Stephen Colbert, host of Comedy Central's Colbert Report, made much the same point more succinctly at the 2006 White House Correspondents Dinner. STEPHEN COLBERT: And reality has a well-known liberal bias. [LAUGHTER] BROOKE GLADSTONE: Only, he was kidding. Kind of kidding. From his very first show, Stephen Colbert has told the sharpest truths by skewering the very idea of truth. [GONG-LIKE SOUND] STEPHEN COLBERT: Truthiness! [LAUGHTER] Now, I'm sure some of the word police, the wordinistas over at Webster's are gonna say hey, that's not a word. BROOKE GLADSTONE: Not anymore. In fact, truthiness was named Merriam Webster's 2006 Word of the Year. With a single word, Colbert summed up our bewildering political climate where facts have no special status. With a single word around which he has constructed a devastating character, Colbert slays the tribunes of truthiness. STEPHEN COLBERT: Do you know you have more nerve endings in your stomach than in your head? [LAUGHTER] Look it up! [LAUGHTER] Now, somebody's gonna say, I did look that up, and it's wrong. [LAUGHTER] Well, Mister, that's 'cause you looked it up in a book! [LAUGHTER] Next time, try looking it up--in your gut. [LAUGHTER] BROOKE GLADSTONE: On Charlie Rose earlier this month, Colbert observed that his comedic colleague Jon Stewart deconstructs the news. "By contrast," said Colbert, "I falsely construct the news." Every night Stewart tells us that the emperor has no clothes. Every night Colbert assumes the role of the emperor.

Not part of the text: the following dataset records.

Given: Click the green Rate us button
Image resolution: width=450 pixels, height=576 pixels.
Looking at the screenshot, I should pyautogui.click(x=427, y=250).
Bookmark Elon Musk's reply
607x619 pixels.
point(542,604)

STEPHEN COLBERT: The-- [LAUGHTER] --truthiness is anyone can read the news to you. I promise to feel the news, at you. [LAUGHTER] [APPLAUSE] BROOKE GLADSTONE: That's why Stephen Colbert was anointed Man of the Year by so many insider websites, like iwantmedia and Media Bistro. Time Magazine may have wimpily awarded all of us that distinction, but the other night when Colbert held up that issue of Time with the mirror on the cover and said: STEPHEN COLBERT: Now, it's impossible for Time to bestow this honor directly on each of you, individually. So we'll need to elect a spokesman. I nominate me. [LAUGHTER] So, I humbly accept this Person of the Year Award on behalf of everyone else. BROOKE GLADSTONE: The troubadour of truthiness once again spoke truth. He spoke on our behalf, just as he's been doing all year. And he should have won the prize. Well, actually, he did win it--in our gut. And that's the truth. [MUSIC]
BOB GARFIELD: That's it for this week's show. On the Media was
produced by Megan Ryan, Tony Field, Jamie York, Mike Phillips and Mike Vuolo, and edited by Brooke. Dylan Keefe is our technical director and Jennifer Munson our engineer.

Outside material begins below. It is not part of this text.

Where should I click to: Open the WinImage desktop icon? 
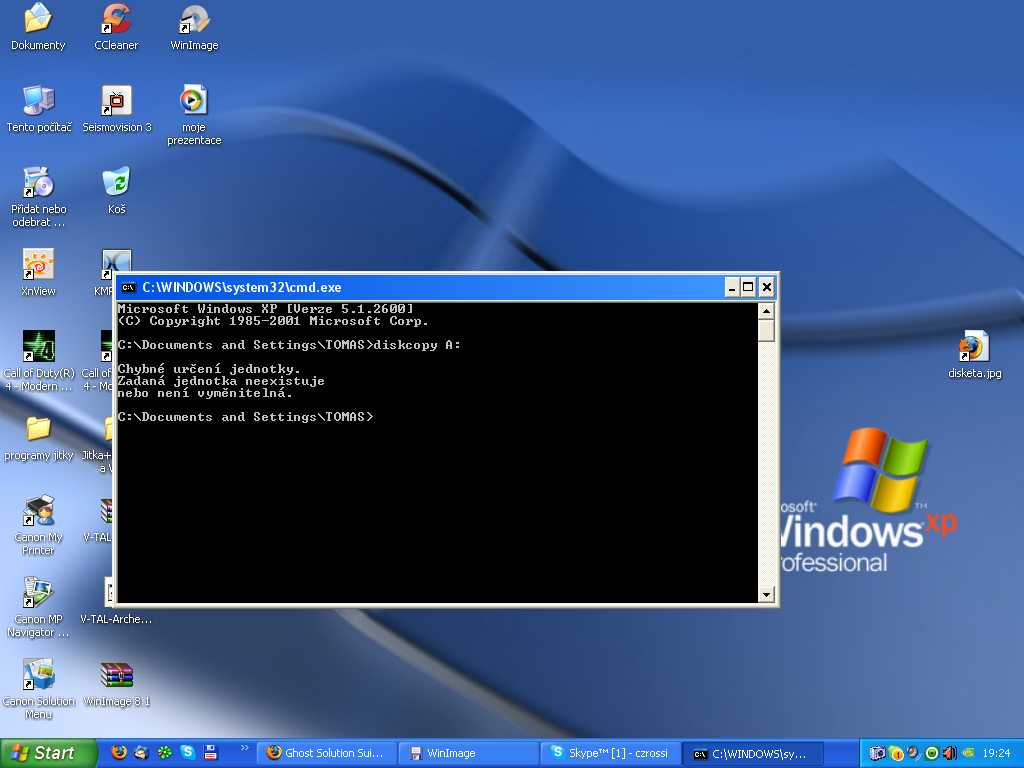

We had engineering help from Rob Christianson and other help from Michael McLaughlin and Alicia Rebensdorf. Our webmaster is Amy Pearl. BROOKE GLADSTONE: Katya Rogers is our senior producer and John Keefe our executive producer. Bassist/composer Ben Allison wrote our theme. This is On the Media from WNYC. I’m Brooke Gladstone. BOB GARFIELD: And I’m Bob Garfield.
BROOKE AND BOB (SINGING): Fa-la-la-la-la, la-la-la-la. [MUSIC TAG]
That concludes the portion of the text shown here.